STOCKHOLM— Simon Klemenjak does some street dance moves and throws his hands up in the air to cheer on the crowd before he starts singing to the techno beat in front of the altar in the Church of All Saints in Stockholm.
Instead of praying silently and singing gentle hymns, the congregation inside raves to techno sounds in ultraviolet lighting at Friday's "techno Mass" — more like a disco at a youth center than a service conducted by the Lutheran church.
"It was an awesome feeling," an ecstatic Klemenjak, 21, said after his performance of the song "Never Leave Me", which has been independently composed by youth at the church in Swedish capital's hip Sodermalm district.
It is the church's latest attempt at attracting young congregations in a country where attendance at services has been dwindling for decades.
Olle Idestrom organized the Mass for the second time, and says the feedback has mainly been positive.
"There is already a hip hop Mass, there is a rock Mass and a jazz Mass," the 28-year-old priest said. "But it is mainly club music that we listen to and that we like dancing to, so it felt like a natural choice."
And it seems to work.
Unlike at traditional Sunday services in Sweden where several pews regularly remain empty, Idestrom had to turn away worshippers at the first techno Mass in April.

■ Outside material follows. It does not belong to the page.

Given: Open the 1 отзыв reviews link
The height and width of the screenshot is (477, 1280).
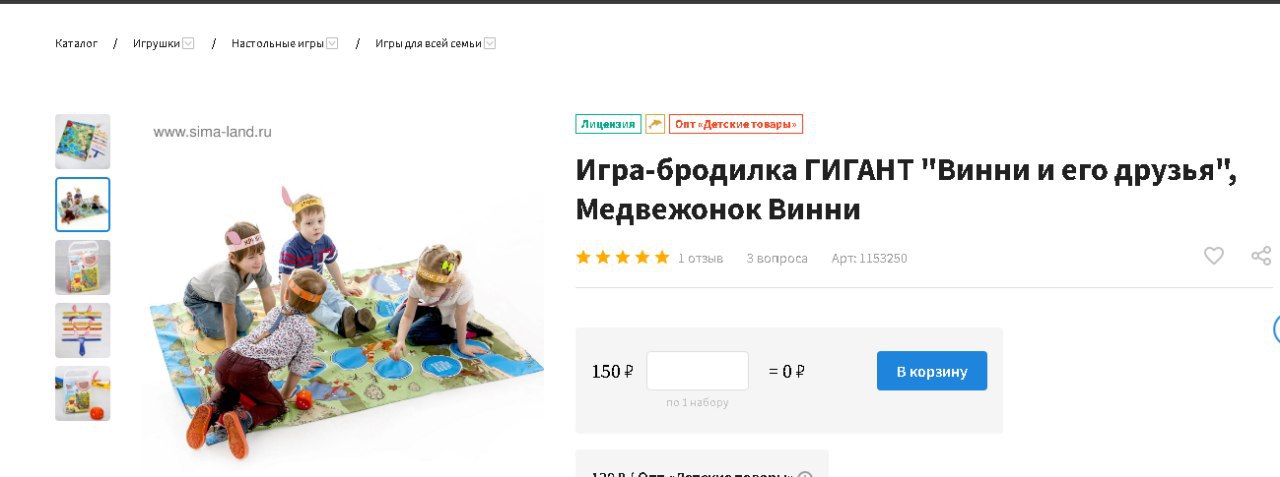Looking at the screenshot, I should [700, 258].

There was extra seating Friday night at the church, which has a normal capacity of 400.
The service started with organ music and choir singing but soon broke into powerful techno beats to loud approving claps, shouts and cheers. People jumped up and danced at their seats while disco lights swirled over the ornamented wooden ceilings.
"It was superfun, it was really kicking, I didn't think it would be this good before I came," said Ella Schwarz, 15. "The church isn't really my kind of thing, but after this it seems like it is great," she said.
Lawyer Caterine Hogman, 46, says she was impressed with the arrangement and thinks it is good the church does something positive for young people.
Over the past 10 years, membership in Sweden's Lutheran church has fallen 13 percent and attendance at regular Sunday services plunged 50 percent to 4.6 million visits last year, worrying the clergy.
The church in Sweden has become increasingly progressive.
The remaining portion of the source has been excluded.